The ACT needs a dedicated Minister for Business in a smaller Cabinet and more Government support for local non-tech entrepreneurs, according to the Canberra Business Chamber.
It has made the call in its 2020 Budget submission to the ACT Government, along with a push for a new skills and workforce strategy, review of commercial rates and assistance for businesses affected by future light rail construction.
The Chamber says that there should be one minister with clear responsibility for business-related activities and a mandate to advocate for the business community and their concerns.
The submission argues that with the ACT having 37 different ministerial portfolios, and a multitude of overlapping responsibilities, government is confusing and inefficient, with at least four different portfolios and three different ministers related to business.
Chamber CEO Dr Michael Schaper says there is an important need for someone to have clearly articulated responsibility for business and economic development so the “the buck stops with an individual minister”.
“You need a minister who says ‘this is my area, I am responsible for it and it’s my job to make sure this portfolio area is properly administered'”, he said.
Dr Schaper said it would not only make it easier for business to have the ear of Government but also give the minister a clear conduit into the business community to develop a full understanding of the sector.

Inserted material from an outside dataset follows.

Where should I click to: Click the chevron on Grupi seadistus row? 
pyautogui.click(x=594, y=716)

He said it could also be hard for ministers with multiple portfolios who were jumping from one area to another to be across business matters.
The Chamber is also calling for the ACT Government to fund as a pilot a one-stop-shop advice centre such as the Queanbeyan-based Southern Region Business Enterprise Centre (BEC) which could also cover ACT businesses as part of a Capital Region approach.

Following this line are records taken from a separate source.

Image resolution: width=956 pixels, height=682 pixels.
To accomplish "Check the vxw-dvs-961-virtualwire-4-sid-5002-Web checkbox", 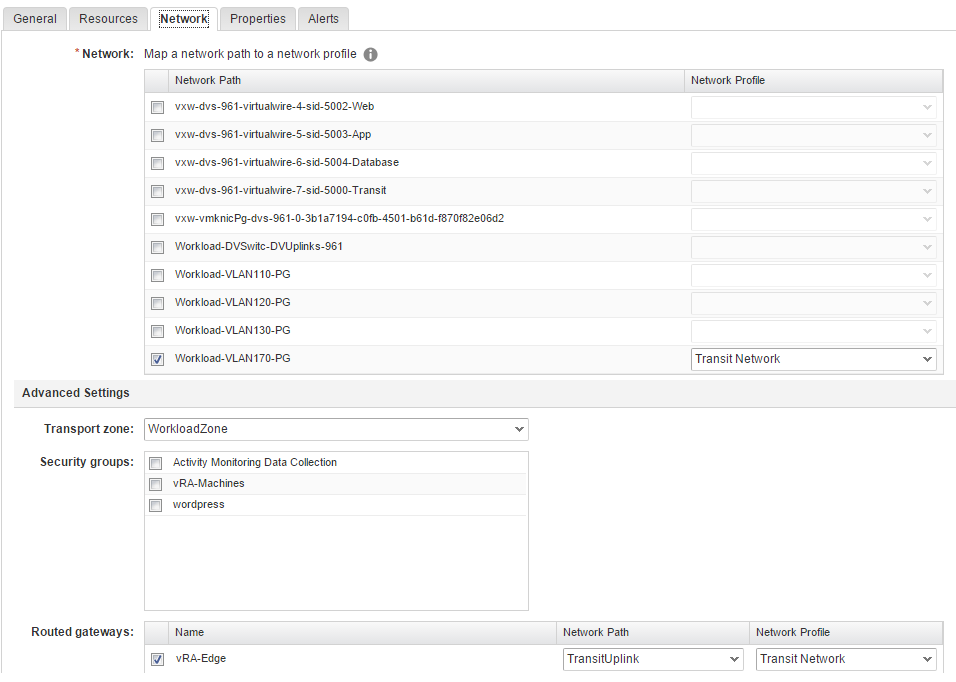I will point(157,107).
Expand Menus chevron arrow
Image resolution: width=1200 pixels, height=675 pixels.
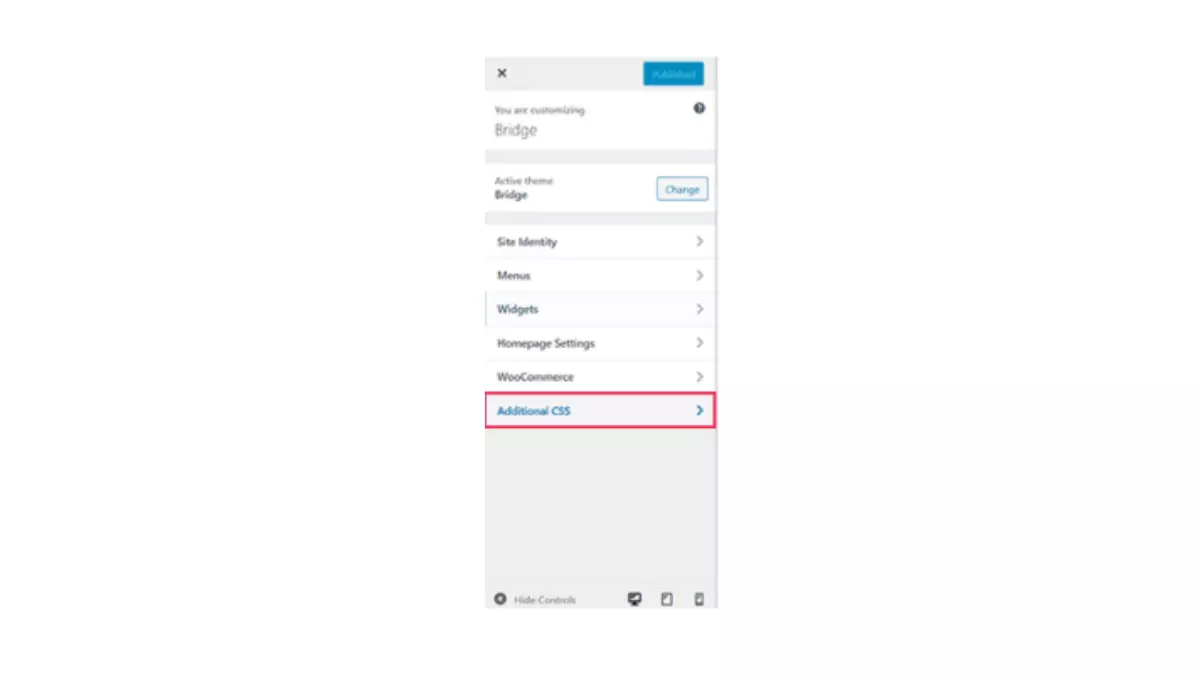pos(700,276)
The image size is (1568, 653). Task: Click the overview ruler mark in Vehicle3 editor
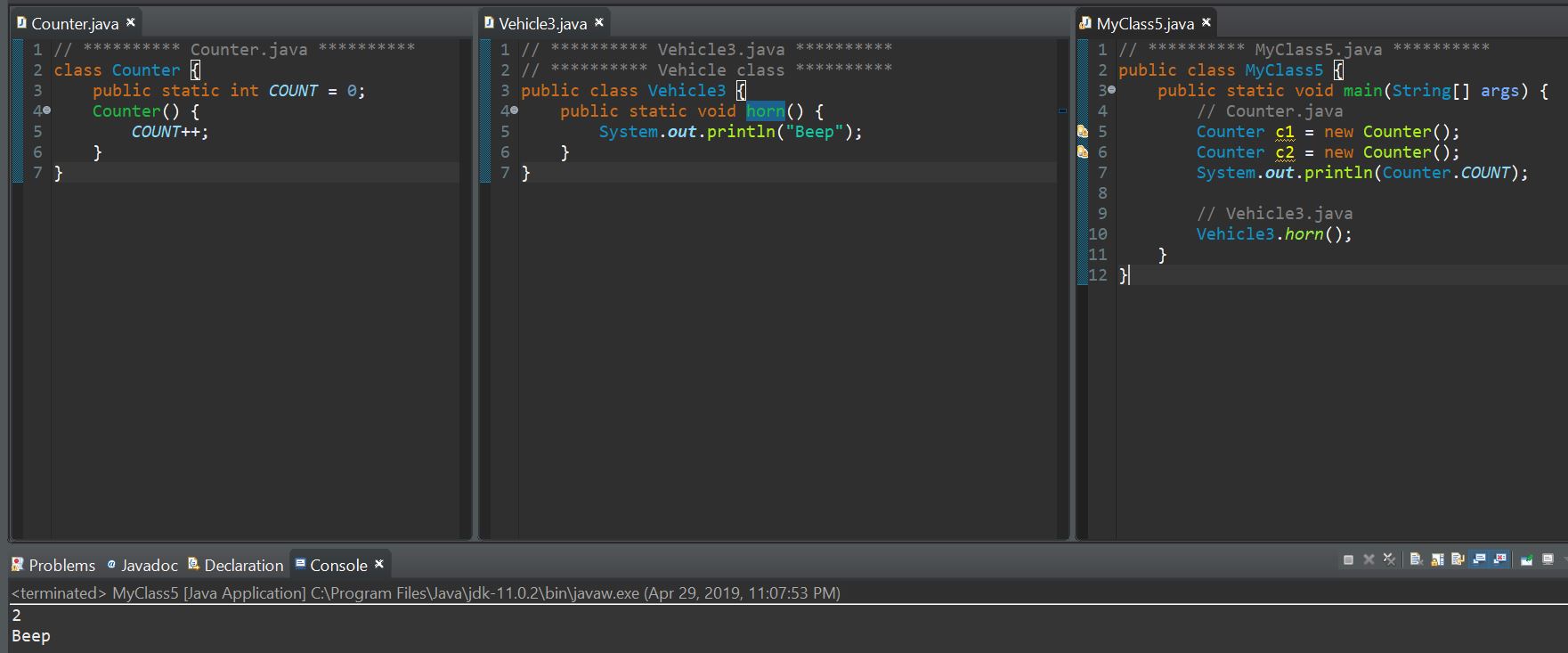click(1062, 111)
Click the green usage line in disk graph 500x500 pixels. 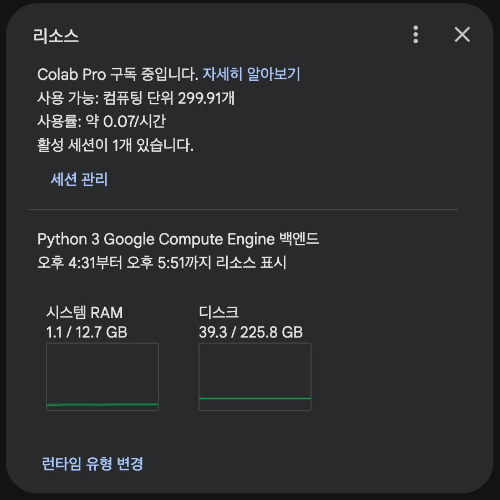[255, 398]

It says tech start-ups are served by the Canberra Innovation Network (CBRN) but there is a lack of support for other starts-ups/early-stage firms and small businesses. The Chamber says a dedicated advisory service or ‘one-stop-shop would significantly reduce the very high level of business failure in the Territory.

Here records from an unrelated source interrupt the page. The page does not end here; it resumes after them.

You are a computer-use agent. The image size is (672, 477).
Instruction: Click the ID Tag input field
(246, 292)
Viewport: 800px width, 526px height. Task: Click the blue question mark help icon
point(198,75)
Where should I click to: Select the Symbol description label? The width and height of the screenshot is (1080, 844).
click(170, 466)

“If you want to start a business venture at the moment and it’s not based on an app where do you go,” Dr Schaper said.
“The techs are obvious, a little bit sexier, cutting edge, but the day-to-day work of Canberra and most business activity is in the non-tech area.'”
He said there were 4000 start-ups every year in the ACT but about 3000 of them fold before the end of the year.
“So even if we can get a small percentage of those stabilised and growing that’s going to have really positive impact overall,” Dr Schaper said.
He said the ACT was currently the only state/territory that did not fund such a service.